** Brief **
Revise the passage of the Scala forum thread starting with "warning: there was" and going on through "Thanks a lot!", replacing "phenomenon" with "behavior".

[start of Page]

I've got a hadoopFiles object which is generated from sc.newAPIHadoopFile
.
scala> hadoopFiles
res1: org.apache.spark.rdd.RDD[(org.apache.hadoop.io.LongWritable, org.apache.hadoop.io.Text)] = UnionRDD[64] at union at <console>:24
I intend to iterate through all the lines in hadoopFiles with operation and filter on it, In which, a if
check is applied and will throw an exception:
scala> val rowRDD = hadoopFiles.map(line =>
| line._2.toString.split("\\^") map {
| field => {
| var pair = field.split("=", 2)
| if(pair.length == 2)
| (pair(0) -> pair(1))
| }
| } toMap
| ).map(kvs => Row(kvs("uuid"), kvs("ip"), kvs("plt").trim))
<console>:33: error: Cannot prove that Any <:< (T, U).
} toMap
^
However, if I remove the if(pair.length == 2)
part, it will works fine:
scala> val rowRDD = hadoopFiles.map(line =>
| line._2.toString.split("\\^") map {
| field => {
| var pair = field.split("=", 2)
| (pair(0) -> pair(1))
| }
| } toMap
| ).map(kvs => Row(kvs("uuid"), kvs("ip"), kvs("plt").trim))
warning: there was one feature warning; re-run with -feature for details
rowRDD: org.apache.spark.rdd.RDD[org.apache.spark.sql.catalyst.expressions.Row] = MappedRDD[66] at map at <console>:33
Could anyone tell me the reason for this phenomenon, and show me the correct way to apply the if
statement. Thanks a lot!
P.S. We could use this simplified example to test:
"1=a^2=b^3".split("\\^") map {
field => {
var pair = field.split("=", 2)
if(pair.length == 2)
pair(0) -> pair(1)
else
return
}
} toMap

[end of Page]
[start of Provided records]

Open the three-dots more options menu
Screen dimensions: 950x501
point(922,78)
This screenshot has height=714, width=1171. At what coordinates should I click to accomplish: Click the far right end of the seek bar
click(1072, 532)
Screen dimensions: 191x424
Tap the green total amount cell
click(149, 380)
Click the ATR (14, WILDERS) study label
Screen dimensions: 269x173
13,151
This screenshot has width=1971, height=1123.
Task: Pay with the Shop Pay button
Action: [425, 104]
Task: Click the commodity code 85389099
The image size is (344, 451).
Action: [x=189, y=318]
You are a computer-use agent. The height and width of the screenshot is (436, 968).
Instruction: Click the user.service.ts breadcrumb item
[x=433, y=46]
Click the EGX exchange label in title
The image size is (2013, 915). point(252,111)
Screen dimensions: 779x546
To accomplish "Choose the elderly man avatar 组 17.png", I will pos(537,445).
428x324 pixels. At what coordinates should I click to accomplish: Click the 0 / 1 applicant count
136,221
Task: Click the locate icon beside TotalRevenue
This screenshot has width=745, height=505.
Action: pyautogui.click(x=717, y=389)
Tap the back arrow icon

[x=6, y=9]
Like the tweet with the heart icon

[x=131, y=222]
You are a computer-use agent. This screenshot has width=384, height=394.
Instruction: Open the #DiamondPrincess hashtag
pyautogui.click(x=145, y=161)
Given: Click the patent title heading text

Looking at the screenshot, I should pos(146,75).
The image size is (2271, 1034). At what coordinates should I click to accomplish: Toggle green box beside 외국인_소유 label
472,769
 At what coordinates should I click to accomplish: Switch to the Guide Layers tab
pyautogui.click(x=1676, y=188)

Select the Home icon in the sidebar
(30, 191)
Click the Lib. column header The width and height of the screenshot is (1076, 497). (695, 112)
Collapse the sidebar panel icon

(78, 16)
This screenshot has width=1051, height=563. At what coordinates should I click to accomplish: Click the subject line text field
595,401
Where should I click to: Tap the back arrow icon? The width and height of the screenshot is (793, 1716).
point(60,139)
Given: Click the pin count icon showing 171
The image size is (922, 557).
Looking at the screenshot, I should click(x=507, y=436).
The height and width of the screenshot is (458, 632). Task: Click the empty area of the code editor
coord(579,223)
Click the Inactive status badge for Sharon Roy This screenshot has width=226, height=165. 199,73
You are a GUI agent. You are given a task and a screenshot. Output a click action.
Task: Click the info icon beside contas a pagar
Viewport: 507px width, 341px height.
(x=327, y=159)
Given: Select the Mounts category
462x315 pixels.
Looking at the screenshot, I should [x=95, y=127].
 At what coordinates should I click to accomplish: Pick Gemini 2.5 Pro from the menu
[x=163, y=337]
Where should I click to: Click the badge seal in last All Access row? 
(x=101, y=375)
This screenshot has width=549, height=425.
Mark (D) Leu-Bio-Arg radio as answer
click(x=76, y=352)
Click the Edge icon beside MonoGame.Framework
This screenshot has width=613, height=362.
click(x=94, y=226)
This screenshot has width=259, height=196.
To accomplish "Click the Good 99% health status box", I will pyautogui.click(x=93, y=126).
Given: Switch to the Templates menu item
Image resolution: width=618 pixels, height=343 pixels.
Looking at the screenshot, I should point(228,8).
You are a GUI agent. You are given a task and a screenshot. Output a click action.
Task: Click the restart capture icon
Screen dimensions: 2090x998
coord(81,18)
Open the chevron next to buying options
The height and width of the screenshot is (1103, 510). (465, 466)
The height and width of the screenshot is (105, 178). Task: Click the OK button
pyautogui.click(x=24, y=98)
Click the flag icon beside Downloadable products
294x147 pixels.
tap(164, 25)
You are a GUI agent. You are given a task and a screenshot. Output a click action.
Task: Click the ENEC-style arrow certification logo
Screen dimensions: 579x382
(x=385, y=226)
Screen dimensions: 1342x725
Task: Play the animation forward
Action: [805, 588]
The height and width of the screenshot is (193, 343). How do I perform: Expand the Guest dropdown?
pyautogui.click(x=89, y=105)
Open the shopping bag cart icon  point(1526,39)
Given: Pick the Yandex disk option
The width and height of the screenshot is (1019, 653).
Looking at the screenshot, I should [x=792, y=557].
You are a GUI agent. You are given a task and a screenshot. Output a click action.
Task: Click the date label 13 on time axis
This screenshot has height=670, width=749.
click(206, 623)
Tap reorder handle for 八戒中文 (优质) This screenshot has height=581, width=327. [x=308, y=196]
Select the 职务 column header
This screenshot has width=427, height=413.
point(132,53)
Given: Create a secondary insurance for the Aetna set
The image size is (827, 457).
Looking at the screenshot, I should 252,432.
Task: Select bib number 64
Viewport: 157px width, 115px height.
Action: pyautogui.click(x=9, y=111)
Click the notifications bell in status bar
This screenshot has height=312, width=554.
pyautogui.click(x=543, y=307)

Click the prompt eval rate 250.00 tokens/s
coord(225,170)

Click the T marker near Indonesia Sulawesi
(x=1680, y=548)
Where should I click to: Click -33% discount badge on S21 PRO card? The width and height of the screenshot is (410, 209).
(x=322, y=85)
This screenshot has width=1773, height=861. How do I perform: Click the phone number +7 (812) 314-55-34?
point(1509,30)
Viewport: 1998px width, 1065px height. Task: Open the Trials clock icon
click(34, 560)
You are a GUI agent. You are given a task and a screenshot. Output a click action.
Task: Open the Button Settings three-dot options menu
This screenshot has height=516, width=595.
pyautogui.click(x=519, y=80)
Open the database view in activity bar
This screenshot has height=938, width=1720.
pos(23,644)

[end of Provided records]

** Exercise solution **
warning: there was one feature warning; re-run with -feature for details
rowRDD: org.apache.spark.rdd.RDD[org.apache.spark.sql.catalyst.expressions.Row] = MappedRDD[66] at map at <console>:33
Could anyone tell me the reason for this behavior, and show me the correct way to apply the if
statement. Thanks a lot!